**DATA UNDER STUDY:**
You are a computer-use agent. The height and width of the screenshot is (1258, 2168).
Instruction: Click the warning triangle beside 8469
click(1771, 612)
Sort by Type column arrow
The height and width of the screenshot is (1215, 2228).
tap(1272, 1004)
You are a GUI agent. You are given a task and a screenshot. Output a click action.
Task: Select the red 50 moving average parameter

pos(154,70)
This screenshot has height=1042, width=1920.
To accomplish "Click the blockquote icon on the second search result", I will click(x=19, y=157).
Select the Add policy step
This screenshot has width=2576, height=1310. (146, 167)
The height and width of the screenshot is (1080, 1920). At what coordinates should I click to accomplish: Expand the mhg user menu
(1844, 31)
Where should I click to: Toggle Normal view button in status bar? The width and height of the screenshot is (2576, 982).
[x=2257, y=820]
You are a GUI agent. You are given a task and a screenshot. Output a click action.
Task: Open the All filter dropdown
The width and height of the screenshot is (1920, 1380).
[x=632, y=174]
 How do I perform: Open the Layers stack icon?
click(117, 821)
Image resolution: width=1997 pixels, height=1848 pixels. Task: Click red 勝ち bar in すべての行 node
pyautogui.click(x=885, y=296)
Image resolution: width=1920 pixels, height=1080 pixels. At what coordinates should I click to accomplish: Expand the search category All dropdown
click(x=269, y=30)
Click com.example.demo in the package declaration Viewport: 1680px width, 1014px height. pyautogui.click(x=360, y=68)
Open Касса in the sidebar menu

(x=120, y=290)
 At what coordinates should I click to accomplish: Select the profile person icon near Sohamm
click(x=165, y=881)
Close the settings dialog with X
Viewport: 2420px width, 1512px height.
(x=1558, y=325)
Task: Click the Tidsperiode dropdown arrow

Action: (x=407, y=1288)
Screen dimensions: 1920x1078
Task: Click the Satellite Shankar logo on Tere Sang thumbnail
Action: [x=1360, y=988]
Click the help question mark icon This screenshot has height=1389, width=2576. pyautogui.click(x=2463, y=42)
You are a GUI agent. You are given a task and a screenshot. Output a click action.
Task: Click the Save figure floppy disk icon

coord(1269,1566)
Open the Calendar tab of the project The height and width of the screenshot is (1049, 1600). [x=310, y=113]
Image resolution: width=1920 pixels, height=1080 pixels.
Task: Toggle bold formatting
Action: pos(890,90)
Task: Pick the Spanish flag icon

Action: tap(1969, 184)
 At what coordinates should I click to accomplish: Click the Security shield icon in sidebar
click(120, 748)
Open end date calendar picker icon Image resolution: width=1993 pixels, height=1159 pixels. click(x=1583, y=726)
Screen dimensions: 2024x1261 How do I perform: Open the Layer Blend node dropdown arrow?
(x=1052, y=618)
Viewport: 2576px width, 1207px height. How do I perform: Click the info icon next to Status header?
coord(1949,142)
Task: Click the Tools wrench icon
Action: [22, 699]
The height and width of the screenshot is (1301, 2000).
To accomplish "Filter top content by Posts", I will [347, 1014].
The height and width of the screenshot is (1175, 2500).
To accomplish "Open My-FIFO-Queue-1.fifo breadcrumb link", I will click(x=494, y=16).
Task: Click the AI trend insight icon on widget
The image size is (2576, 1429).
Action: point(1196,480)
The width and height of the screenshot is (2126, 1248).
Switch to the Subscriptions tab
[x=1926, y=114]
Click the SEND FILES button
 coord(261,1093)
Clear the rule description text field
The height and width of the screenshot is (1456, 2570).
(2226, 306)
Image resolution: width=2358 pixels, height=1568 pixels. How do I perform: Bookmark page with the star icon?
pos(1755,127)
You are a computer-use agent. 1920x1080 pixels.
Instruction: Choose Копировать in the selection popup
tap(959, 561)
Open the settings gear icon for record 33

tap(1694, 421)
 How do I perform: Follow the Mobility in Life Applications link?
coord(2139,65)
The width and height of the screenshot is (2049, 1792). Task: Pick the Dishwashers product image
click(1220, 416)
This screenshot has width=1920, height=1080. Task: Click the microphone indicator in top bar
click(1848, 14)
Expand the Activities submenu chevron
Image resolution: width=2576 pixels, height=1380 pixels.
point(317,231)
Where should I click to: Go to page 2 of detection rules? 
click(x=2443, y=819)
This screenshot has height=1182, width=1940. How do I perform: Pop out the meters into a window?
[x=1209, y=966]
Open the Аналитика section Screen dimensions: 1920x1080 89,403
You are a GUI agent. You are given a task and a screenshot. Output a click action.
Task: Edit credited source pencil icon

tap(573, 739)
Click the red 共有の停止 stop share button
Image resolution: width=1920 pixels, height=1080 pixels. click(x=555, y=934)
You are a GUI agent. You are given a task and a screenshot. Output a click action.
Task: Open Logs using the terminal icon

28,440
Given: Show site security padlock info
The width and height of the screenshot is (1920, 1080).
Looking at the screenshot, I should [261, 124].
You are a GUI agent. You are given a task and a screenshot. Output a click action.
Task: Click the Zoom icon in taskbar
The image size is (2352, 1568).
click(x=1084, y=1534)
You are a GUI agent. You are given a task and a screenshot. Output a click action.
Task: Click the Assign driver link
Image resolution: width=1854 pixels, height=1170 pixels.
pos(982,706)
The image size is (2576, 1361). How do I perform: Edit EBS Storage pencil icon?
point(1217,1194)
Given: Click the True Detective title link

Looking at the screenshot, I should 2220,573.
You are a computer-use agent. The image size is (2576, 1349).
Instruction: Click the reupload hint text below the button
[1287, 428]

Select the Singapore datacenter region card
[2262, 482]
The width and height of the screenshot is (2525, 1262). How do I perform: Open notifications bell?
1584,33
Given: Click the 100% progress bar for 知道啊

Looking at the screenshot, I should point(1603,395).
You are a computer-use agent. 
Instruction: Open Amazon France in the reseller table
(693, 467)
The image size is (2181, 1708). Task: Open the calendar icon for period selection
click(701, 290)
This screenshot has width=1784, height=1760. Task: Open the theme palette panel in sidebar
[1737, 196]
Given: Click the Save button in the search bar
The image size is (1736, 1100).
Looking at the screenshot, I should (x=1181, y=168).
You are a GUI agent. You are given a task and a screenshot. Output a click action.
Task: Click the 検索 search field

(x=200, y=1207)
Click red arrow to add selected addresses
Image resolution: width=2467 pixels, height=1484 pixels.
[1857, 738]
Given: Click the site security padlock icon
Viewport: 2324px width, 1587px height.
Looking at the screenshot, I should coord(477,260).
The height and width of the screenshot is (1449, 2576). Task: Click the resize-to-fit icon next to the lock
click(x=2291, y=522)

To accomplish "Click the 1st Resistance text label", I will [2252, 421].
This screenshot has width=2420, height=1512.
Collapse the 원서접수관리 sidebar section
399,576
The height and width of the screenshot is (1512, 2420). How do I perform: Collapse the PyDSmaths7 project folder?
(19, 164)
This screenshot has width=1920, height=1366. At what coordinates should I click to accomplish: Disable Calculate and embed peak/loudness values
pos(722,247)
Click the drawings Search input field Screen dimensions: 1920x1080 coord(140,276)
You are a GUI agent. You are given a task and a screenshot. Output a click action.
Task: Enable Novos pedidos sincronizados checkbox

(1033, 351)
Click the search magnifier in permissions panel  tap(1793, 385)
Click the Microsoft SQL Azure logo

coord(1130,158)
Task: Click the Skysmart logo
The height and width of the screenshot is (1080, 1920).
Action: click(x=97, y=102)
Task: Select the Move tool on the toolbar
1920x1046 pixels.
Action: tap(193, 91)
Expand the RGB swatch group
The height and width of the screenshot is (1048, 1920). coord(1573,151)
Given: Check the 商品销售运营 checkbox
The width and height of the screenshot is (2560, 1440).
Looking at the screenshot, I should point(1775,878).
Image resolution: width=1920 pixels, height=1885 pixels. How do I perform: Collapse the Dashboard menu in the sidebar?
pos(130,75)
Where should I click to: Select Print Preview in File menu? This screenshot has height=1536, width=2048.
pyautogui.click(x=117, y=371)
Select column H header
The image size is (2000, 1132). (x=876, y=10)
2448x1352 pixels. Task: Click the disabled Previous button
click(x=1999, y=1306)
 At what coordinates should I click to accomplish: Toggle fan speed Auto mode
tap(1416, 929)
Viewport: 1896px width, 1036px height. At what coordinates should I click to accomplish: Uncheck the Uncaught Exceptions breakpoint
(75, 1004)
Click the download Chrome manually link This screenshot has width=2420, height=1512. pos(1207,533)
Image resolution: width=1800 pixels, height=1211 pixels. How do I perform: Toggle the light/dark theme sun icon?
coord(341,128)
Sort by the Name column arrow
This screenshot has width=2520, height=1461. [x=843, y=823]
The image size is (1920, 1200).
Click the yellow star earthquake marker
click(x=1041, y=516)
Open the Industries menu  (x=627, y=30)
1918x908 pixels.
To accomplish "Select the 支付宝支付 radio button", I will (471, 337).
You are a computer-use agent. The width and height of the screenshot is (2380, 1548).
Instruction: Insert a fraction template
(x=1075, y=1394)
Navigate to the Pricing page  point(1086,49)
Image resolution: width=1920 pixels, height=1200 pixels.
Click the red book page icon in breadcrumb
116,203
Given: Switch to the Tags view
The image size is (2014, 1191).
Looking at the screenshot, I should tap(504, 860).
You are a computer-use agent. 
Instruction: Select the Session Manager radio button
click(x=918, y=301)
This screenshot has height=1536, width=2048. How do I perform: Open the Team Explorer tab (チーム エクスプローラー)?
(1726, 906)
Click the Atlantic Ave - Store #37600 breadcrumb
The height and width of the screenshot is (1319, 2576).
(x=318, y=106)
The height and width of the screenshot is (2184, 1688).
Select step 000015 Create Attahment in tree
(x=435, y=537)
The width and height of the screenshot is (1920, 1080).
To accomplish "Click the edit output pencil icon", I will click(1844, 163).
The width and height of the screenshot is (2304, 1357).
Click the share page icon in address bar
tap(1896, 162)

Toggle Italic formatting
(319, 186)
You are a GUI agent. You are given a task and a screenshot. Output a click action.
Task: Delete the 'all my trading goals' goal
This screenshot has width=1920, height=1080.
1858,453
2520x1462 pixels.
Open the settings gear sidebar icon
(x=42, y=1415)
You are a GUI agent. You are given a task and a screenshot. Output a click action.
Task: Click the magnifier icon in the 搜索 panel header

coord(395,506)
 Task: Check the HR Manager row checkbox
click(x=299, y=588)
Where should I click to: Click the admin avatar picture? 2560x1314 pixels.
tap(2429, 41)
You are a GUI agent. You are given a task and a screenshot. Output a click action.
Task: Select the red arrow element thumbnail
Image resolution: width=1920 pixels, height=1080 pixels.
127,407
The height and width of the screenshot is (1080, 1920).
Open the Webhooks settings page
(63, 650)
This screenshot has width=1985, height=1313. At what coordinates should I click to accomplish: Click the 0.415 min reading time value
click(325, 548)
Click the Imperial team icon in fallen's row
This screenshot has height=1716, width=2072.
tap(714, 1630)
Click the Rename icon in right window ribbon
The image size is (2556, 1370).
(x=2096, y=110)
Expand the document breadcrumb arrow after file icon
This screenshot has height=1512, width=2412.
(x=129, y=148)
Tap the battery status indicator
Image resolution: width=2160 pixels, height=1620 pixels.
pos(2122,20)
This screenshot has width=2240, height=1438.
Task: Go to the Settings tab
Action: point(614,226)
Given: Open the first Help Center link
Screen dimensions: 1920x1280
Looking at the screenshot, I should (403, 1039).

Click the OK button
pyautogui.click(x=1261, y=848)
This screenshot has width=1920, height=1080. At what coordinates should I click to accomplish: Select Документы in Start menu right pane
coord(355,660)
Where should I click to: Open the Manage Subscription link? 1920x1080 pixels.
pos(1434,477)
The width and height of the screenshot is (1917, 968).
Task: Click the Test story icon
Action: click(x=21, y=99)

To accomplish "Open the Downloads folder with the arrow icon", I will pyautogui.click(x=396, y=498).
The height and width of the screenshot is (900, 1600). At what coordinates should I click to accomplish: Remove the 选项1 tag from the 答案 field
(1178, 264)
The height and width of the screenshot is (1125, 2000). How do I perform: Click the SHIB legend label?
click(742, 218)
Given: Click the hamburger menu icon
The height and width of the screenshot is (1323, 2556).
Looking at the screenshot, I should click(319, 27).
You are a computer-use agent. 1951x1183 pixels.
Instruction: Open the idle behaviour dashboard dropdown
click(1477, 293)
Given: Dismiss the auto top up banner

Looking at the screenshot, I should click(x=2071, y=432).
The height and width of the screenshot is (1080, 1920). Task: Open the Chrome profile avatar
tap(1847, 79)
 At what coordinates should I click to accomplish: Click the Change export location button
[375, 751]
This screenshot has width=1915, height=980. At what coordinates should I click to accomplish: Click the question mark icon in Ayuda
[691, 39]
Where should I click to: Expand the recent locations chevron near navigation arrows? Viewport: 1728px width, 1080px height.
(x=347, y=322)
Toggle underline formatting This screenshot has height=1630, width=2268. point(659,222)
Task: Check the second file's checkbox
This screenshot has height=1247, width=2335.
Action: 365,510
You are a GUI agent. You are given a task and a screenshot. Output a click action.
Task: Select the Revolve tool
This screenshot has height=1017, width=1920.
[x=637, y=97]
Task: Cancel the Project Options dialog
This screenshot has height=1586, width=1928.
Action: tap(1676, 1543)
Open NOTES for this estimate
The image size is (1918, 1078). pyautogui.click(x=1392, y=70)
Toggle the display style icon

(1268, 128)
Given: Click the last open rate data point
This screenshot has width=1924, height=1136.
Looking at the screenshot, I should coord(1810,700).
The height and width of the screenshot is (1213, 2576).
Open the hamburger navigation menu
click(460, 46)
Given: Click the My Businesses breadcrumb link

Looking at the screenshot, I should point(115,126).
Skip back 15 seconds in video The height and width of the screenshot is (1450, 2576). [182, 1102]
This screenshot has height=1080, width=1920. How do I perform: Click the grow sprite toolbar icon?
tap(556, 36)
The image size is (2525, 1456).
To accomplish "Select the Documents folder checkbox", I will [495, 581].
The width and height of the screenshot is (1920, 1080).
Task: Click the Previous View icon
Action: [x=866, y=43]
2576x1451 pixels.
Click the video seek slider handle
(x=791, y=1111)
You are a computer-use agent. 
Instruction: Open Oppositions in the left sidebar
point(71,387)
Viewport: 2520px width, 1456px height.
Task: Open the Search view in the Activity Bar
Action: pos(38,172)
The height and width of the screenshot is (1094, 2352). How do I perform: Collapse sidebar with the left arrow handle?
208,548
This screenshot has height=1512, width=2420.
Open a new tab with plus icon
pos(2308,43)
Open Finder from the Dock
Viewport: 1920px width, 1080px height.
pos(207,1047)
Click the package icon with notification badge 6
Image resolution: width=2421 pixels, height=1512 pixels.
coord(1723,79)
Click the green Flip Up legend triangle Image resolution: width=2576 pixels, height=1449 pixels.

**WHAT TO PRODUCE:** Leave out every line above except those from the line with "Task: Click the AI" up to and including the line with "Clear the rule description text field", and copy those exactly.

**SOLVED EXERCISE:**
Task: Click the AI trend insight icon on widget
The image size is (2576, 1429).
Action: point(1196,480)
The width and height of the screenshot is (2126, 1248).
Switch to the Subscriptions tab
[x=1926, y=114]
Click the SEND FILES button
 coord(261,1093)
Clear the rule description text field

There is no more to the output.